Dans la présente affaire, les sociétés requérantes soutenaient que l'offre attributaire du marché n'était pas conforme au cahier des charges. Elles faisaient valoir, en particulier que l'offre retenue n'était "pas conforme aux prescriptions du programme fonctionnel et technique en ce qui concerne l'emprise, l'implantation et le volume enveloppe du futur bâtiment". En pareille circonstance, le pouvoir adjudicateur n'a en principe d'autre choix que d'écarter l'offre, puisqu'une offre non conforme ne peut être examinée, ni classée. Ce n'est pas ce qu'a décidé le centre hospitalier ; pressé par les nécessités de la construction d'un nouvel hôpital, alors que celui existant est menacé en permanence de fermeture par la commission de sécurité, le pouvoir adjudicateur a décidé néanmoins d'étudier les cinq offres concurrentes soumises à son examen.

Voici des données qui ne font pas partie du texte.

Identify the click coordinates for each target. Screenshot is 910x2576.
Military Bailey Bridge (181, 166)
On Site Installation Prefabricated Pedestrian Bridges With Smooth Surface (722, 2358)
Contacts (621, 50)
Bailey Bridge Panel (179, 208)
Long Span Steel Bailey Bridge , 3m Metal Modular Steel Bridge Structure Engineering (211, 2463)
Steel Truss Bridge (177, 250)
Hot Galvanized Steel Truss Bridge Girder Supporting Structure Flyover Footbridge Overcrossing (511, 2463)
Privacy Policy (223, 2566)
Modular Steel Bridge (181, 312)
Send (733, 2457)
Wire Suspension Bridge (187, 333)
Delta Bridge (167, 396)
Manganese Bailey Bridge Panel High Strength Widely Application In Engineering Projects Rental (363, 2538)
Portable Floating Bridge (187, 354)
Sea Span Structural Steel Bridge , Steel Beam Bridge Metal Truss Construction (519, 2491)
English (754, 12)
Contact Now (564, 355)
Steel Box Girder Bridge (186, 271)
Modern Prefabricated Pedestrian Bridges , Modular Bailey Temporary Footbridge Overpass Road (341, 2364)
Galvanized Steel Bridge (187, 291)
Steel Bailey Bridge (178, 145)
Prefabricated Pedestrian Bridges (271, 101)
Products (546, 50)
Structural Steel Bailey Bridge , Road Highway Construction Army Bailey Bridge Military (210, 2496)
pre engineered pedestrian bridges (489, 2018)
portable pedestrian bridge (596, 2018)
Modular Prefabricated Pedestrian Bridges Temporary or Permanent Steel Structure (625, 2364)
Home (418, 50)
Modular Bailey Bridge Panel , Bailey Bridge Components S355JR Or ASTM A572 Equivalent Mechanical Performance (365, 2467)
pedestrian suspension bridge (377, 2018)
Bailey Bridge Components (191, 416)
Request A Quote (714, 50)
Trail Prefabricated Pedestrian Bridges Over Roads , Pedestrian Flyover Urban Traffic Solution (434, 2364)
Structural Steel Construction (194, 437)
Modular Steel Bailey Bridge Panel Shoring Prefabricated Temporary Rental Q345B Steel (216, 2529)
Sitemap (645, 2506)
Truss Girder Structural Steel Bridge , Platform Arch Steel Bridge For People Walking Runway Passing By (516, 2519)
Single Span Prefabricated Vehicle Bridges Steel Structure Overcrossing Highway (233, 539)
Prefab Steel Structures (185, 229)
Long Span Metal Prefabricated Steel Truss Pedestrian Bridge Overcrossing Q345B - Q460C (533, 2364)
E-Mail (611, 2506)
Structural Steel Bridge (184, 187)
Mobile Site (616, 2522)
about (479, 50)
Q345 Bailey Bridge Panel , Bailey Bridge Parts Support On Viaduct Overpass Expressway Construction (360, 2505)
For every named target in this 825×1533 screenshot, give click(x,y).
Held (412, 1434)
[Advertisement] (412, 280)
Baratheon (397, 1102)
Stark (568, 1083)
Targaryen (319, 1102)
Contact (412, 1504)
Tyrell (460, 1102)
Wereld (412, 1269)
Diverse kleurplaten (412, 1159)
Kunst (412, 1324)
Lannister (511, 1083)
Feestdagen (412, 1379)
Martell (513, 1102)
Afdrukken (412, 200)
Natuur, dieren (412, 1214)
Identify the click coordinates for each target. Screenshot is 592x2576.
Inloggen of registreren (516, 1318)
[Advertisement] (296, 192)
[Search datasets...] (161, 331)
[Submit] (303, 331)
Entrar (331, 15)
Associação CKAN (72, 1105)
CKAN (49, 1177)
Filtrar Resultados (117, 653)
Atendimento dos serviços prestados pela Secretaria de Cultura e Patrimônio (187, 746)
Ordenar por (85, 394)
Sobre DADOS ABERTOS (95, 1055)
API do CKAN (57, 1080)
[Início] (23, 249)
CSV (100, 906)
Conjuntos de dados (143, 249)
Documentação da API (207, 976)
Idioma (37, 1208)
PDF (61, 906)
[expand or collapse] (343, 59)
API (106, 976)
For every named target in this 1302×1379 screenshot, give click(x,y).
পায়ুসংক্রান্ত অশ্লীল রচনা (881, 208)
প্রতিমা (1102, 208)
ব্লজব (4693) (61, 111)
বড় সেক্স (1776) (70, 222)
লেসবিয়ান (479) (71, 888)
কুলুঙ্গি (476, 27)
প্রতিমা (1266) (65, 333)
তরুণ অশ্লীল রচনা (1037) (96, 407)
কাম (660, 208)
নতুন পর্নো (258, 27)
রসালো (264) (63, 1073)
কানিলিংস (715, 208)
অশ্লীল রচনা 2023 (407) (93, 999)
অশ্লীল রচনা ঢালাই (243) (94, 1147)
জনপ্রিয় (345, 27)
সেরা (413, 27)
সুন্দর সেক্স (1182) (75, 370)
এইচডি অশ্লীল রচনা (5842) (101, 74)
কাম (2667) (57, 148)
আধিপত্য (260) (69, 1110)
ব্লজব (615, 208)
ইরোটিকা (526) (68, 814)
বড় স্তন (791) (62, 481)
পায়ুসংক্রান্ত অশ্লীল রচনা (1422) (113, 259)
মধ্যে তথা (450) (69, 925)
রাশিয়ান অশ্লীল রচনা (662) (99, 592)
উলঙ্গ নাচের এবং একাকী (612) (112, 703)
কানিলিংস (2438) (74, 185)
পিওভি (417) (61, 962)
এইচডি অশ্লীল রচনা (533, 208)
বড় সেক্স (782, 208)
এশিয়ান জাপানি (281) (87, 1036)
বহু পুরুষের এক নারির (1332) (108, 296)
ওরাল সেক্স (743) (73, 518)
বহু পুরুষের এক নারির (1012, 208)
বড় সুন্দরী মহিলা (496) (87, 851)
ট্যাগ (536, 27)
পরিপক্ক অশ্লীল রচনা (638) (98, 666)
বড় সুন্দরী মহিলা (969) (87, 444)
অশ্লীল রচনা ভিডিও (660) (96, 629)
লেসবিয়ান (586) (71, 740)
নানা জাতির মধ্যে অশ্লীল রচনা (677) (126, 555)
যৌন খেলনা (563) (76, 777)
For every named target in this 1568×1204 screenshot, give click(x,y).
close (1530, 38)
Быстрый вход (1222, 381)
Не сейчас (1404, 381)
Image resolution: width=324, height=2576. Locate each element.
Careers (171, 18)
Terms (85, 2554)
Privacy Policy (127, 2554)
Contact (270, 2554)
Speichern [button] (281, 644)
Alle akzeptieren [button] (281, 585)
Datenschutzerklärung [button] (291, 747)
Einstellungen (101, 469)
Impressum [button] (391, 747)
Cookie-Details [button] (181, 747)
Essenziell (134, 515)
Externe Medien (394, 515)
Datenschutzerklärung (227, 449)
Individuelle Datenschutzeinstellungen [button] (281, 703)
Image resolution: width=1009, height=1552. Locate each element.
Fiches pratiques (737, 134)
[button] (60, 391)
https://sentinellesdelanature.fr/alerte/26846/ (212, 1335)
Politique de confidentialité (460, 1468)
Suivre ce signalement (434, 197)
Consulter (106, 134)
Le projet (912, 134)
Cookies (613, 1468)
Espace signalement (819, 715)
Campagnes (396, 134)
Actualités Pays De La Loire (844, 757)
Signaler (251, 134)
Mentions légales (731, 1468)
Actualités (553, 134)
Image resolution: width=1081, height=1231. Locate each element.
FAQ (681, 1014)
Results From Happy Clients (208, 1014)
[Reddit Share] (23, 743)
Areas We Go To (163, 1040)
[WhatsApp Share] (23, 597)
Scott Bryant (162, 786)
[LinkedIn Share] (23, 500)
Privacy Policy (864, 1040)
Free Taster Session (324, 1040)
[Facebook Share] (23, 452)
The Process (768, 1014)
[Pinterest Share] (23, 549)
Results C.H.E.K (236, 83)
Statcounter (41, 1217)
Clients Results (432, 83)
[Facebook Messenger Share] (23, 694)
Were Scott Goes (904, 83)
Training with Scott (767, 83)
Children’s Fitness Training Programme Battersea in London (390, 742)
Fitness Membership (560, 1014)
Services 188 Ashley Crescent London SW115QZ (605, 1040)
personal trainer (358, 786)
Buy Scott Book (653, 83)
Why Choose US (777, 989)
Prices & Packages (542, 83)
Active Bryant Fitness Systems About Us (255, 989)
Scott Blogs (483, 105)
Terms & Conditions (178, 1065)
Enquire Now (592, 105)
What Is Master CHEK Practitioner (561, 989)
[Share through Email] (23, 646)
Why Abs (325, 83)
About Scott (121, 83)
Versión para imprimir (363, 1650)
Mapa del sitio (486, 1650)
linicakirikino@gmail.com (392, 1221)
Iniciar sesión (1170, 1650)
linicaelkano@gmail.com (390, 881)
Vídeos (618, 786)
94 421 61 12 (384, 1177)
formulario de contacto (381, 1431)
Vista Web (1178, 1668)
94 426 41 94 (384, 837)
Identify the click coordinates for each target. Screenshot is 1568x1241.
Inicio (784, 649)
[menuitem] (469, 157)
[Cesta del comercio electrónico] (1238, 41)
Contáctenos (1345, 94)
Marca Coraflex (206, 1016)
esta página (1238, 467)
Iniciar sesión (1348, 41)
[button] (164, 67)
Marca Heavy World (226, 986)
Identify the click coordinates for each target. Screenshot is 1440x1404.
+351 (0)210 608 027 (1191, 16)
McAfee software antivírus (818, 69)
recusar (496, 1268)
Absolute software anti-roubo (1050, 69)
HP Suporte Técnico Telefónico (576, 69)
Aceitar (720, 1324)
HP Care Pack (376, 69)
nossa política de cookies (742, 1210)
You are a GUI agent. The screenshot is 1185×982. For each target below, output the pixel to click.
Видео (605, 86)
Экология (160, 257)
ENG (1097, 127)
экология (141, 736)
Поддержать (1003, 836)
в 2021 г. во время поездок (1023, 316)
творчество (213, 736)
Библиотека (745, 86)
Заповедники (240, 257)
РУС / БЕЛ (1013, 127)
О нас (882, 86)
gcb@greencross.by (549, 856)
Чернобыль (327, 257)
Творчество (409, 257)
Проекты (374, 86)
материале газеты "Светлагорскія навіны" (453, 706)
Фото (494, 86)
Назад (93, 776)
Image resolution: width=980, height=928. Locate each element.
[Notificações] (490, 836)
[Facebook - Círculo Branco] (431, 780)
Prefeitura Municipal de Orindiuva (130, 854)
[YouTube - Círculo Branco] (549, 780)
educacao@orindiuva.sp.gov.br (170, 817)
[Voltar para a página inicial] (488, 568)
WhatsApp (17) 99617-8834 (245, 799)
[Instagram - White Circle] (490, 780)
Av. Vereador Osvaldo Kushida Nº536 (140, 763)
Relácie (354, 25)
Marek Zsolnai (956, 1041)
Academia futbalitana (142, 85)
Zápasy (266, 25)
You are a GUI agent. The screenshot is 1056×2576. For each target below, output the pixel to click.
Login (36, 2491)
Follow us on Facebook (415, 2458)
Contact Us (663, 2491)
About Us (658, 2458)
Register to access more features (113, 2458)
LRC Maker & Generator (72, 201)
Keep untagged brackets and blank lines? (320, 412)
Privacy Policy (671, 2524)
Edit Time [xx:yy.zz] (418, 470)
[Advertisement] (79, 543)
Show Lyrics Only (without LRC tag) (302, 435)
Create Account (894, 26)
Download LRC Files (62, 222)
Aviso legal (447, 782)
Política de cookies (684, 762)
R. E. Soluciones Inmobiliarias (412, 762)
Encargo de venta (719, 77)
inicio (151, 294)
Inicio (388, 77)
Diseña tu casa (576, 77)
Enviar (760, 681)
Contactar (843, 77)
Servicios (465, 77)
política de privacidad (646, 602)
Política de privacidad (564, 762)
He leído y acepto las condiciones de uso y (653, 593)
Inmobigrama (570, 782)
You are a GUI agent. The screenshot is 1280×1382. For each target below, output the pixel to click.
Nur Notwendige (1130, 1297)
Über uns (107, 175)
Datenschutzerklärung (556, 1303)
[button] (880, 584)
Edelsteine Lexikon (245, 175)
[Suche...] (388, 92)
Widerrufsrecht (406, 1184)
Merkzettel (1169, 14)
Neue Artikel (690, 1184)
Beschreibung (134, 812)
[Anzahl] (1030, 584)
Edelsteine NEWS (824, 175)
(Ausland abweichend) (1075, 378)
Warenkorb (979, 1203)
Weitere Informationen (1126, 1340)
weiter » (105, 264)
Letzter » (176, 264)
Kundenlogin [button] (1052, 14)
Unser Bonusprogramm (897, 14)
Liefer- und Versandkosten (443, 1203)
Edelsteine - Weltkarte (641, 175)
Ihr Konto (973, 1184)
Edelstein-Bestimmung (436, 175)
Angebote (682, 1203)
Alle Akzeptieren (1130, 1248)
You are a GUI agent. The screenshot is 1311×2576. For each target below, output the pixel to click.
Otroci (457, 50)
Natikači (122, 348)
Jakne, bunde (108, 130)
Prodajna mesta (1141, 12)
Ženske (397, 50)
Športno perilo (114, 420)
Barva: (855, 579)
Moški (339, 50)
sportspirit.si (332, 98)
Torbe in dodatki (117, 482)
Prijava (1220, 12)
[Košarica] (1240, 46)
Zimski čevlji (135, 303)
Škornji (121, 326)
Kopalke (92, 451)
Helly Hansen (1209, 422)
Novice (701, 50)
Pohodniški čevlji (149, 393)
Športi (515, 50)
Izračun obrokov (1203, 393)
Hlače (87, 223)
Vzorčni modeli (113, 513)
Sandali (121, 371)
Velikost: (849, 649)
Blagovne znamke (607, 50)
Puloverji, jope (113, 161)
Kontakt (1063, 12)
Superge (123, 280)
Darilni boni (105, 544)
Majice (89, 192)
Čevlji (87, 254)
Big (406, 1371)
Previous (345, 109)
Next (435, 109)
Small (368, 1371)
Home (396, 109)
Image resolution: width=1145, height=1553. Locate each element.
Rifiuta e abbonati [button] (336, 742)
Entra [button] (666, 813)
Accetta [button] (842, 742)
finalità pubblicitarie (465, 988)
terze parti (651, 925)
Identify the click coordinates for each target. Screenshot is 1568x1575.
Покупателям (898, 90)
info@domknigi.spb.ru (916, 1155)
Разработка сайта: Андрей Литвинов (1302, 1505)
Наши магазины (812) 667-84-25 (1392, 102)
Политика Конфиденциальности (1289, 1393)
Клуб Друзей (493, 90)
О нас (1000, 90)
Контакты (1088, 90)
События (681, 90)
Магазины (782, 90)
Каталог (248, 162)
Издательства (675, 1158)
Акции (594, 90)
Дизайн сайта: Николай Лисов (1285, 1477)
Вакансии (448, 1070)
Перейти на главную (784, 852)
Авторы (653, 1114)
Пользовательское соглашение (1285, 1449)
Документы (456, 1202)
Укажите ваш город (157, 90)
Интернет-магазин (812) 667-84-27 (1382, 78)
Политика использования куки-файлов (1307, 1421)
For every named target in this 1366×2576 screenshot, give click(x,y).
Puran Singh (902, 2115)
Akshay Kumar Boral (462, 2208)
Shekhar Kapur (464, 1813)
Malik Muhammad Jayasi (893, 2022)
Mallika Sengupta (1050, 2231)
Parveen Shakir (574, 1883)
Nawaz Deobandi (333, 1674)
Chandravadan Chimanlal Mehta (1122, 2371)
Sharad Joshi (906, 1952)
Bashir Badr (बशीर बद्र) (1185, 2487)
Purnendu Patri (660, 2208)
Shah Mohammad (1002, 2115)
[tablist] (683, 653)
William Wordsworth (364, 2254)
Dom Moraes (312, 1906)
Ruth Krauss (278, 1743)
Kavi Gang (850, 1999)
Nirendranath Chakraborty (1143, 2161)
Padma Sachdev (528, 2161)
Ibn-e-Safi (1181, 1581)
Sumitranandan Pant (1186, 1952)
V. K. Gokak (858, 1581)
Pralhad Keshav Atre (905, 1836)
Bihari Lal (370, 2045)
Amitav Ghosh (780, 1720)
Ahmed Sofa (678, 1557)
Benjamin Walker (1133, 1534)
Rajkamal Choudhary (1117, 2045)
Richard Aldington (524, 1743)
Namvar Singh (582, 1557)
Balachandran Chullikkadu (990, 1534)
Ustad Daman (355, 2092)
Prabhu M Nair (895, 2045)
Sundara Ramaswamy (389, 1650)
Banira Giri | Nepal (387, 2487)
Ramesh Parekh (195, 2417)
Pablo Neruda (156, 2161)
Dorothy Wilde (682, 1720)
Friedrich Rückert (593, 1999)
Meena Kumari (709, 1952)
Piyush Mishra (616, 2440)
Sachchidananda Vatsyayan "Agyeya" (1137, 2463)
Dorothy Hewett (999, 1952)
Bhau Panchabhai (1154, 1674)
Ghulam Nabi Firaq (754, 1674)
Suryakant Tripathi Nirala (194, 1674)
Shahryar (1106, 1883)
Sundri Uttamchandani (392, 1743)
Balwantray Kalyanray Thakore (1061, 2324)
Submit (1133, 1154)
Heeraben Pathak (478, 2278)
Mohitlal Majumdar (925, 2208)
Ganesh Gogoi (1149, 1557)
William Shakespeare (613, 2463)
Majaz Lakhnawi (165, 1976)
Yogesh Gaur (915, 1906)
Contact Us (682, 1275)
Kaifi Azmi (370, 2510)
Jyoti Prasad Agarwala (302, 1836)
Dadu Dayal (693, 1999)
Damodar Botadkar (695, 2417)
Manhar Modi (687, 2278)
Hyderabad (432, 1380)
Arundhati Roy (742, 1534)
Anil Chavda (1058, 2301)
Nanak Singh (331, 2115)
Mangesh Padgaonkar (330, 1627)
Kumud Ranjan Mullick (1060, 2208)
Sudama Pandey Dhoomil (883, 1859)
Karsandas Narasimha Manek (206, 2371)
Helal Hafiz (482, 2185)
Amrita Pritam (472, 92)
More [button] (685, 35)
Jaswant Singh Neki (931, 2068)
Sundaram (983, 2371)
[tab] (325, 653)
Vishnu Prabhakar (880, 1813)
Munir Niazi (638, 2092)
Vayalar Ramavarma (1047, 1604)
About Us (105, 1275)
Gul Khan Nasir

Avant la jurisprudence "Smirgeomes", une telle entorse aux règles d'examen des offres aurait été sanctionnée. Ce n'est pas ce qui s'est passé. Pour justifier sa décision, le tribunal a énoncé que "eu égard, d'une part, à la nature et à l'importance des irrégularités ainsi établies rapportées à la complexité de l'ouvrage à réaliser et au fait que le pouvoir adjudicateur soutient, sans être utilement contredit, que les cinq offres examinées par le jury, notamment celle du groupement requérant, comportaient également des points de non-conformité au programme sans qu'aucune n'ait été éliminée et, d'autre art, à l'intérêt public qui s'attache à ce que la construction du nouvel hôpital puisse intervenir dans les meilleurs délais pour des considérations de santé publique liées à l'obsolescence de l'établissement existant (...) il y a lieu, au titre de la balance à laquelle il appartient au juge des référés précontractuels de procéder en prenant en compte l'ensemble des intérêts susceptibles d'être lésés et notamment l'intérêt public, d'admettre que les inconvénients d'une annulation de la procédure l'emporteraient, dans les circonstances de l'espèce, sur les avantages d'une telle mesure".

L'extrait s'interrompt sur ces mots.